Homework 1: simulation, and probability

Instructions: Please answer the following questions and submit your work by editing this jupyter notebook and submitting it on Canvas. Questions may involve math, programming, or neither, but you should make sure to explain your work: i.e., you should usually have a cell with at least a few sentences explaining what you are doing.

Note: Thes writing is at least as important as anything else in the assignment - please be clear and explain yourself in your own words - do this part on your own, even if you've collaborated with others on the code, etc.

Pay especially close attention to how long it takes, and how much work, to do this assignment! You need enough fluency in the python language that it's a tool for you, not an obstacle.

In particular: this homework has a problem 0. To be blunt, Problem 0 it is not supposed to be difficult; it is there to let you decide, for yourself, whether you have the programming skills to continue in the class. If you have any trouble with it, then please come and speak to me as soon as possible; Math 345 may not be the best way for you to learn statistics this term.

0. Goat, please

I have two chickens and one goat, and am going to give one to you, but you have to pick randomly. We have three barn stalls that you can't see in, and I put one animal in each stall, in a randomly chosen order. Let us suppose that you would like to get a chicken (the goat won't fit in your apartment). You then pick a stall. Then, I open one of the other stalls that has a chicken in it (I can always do this), and remove that chicken. Now, you have the choice of either taking what's in the stall you originally picked, or taking what's in the other (as yet unopened) stall.

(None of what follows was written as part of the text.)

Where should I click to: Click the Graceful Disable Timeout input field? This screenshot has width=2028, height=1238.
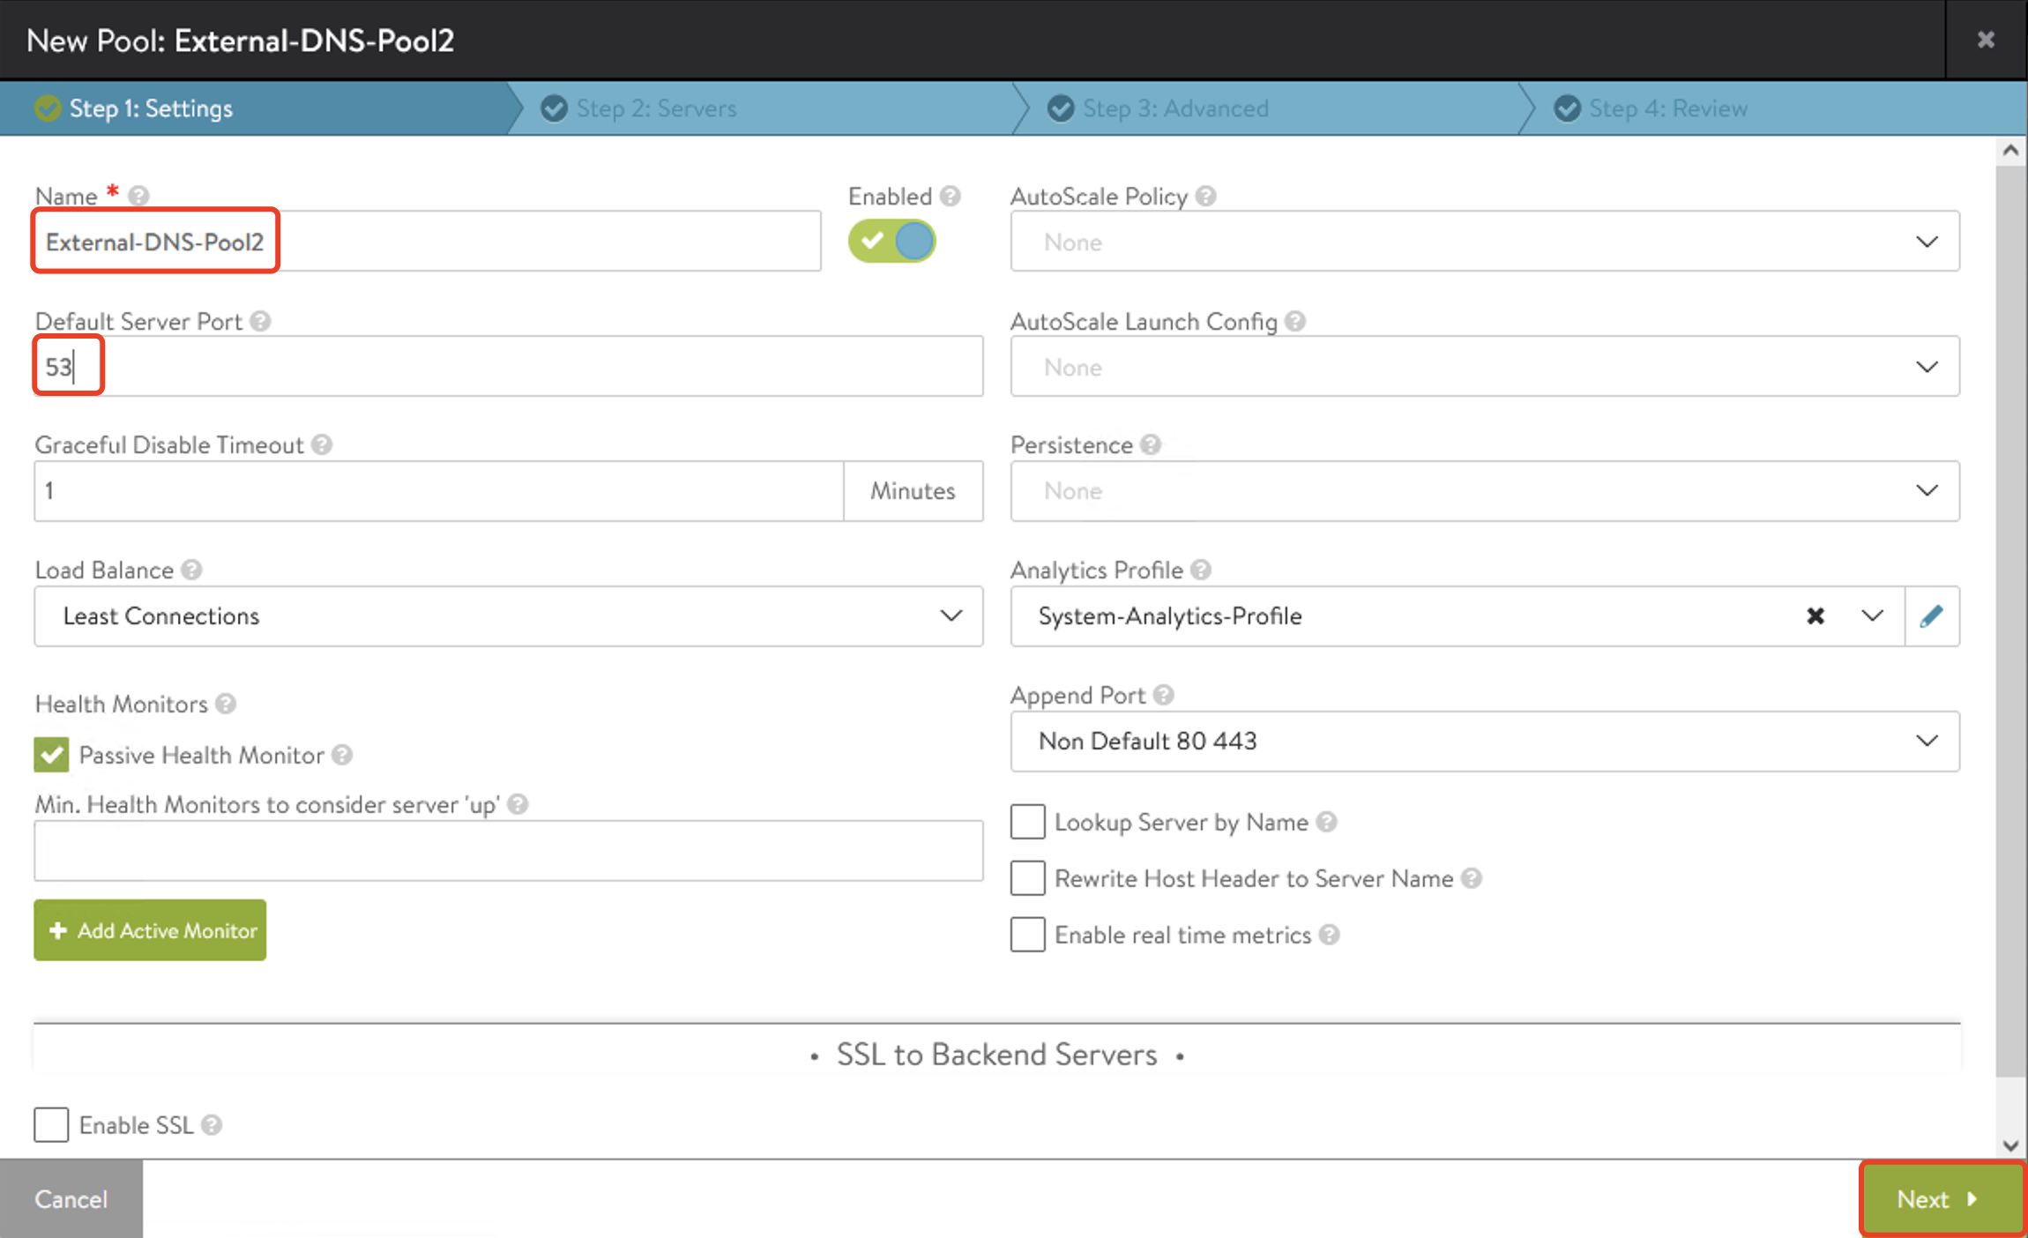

(a) First, decide whether you'd like to switch stalls in the last step or not. Then, write python code to simulate from this procedure. The code should explicitly represent what happens (e.g., which animal is in which stall), and produce either "chicken" or "goat", corresponding to which animal you get in the end.

(b) Use your code to simulate at least 10,000 times. Report how often you get a chicken.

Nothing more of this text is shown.